• **Direction**
Retype each of the following rows verbatim, without altering a single character.

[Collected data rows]
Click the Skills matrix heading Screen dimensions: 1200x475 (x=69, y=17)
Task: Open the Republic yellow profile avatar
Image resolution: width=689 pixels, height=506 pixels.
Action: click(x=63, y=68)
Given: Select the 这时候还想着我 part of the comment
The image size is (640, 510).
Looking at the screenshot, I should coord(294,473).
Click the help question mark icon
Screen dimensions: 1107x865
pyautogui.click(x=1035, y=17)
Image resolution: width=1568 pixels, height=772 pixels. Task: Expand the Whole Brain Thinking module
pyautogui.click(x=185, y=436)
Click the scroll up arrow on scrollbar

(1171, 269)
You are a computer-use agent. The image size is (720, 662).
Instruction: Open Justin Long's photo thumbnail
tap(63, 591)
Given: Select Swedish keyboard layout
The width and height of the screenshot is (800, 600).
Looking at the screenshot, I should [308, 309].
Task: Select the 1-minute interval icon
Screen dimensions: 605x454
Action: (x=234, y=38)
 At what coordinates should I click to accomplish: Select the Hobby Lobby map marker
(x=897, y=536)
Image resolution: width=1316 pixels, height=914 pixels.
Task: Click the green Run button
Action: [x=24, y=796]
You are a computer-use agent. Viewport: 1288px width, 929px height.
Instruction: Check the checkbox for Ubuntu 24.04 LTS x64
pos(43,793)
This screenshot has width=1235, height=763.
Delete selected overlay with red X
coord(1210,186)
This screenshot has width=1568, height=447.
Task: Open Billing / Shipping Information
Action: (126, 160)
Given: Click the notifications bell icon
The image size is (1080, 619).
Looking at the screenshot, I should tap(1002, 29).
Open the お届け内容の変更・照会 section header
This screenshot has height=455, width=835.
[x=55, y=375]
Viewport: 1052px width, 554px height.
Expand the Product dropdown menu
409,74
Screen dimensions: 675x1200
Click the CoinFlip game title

• **Final result**
Click the Skills matrix heading Screen dimensions: 1200x475 (x=69, y=17)
Task: Open the Republic yellow profile avatar
Image resolution: width=689 pixels, height=506 pixels.
Action: click(x=63, y=68)
Given: Select the 这时候还想着我 part of the comment
The image size is (640, 510).
Looking at the screenshot, I should coord(294,473).
Click the help question mark icon
Screen dimensions: 1107x865
pyautogui.click(x=1035, y=17)
Image resolution: width=1568 pixels, height=772 pixels. Task: Expand the Whole Brain Thinking module
pyautogui.click(x=185, y=436)
Click the scroll up arrow on scrollbar

(1171, 269)
You are a computer-use agent. The image size is (720, 662).
Instruction: Open Justin Long's photo thumbnail
tap(63, 591)
Given: Select Swedish keyboard layout
The width and height of the screenshot is (800, 600).
Looking at the screenshot, I should [308, 309].
Task: Select the 1-minute interval icon
Screen dimensions: 605x454
Action: (x=234, y=38)
 At what coordinates should I click to accomplish: Select the Hobby Lobby map marker
(x=897, y=536)
Image resolution: width=1316 pixels, height=914 pixels.
Task: Click the green Run button
Action: [x=24, y=796]
You are a computer-use agent. Viewport: 1288px width, 929px height.
Instruction: Check the checkbox for Ubuntu 24.04 LTS x64
pos(43,793)
This screenshot has width=1235, height=763.
Delete selected overlay with red X
coord(1210,186)
This screenshot has width=1568, height=447.
Task: Open Billing / Shipping Information
Action: (126, 160)
Given: Click the notifications bell icon
The image size is (1080, 619).
Looking at the screenshot, I should tap(1002, 29).
Open the お届け内容の変更・照会 section header
This screenshot has height=455, width=835.
[x=55, y=375]
Viewport: 1052px width, 554px height.
Expand the Product dropdown menu
409,74
Screen dimensions: 675x1200
Click the CoinFlip game title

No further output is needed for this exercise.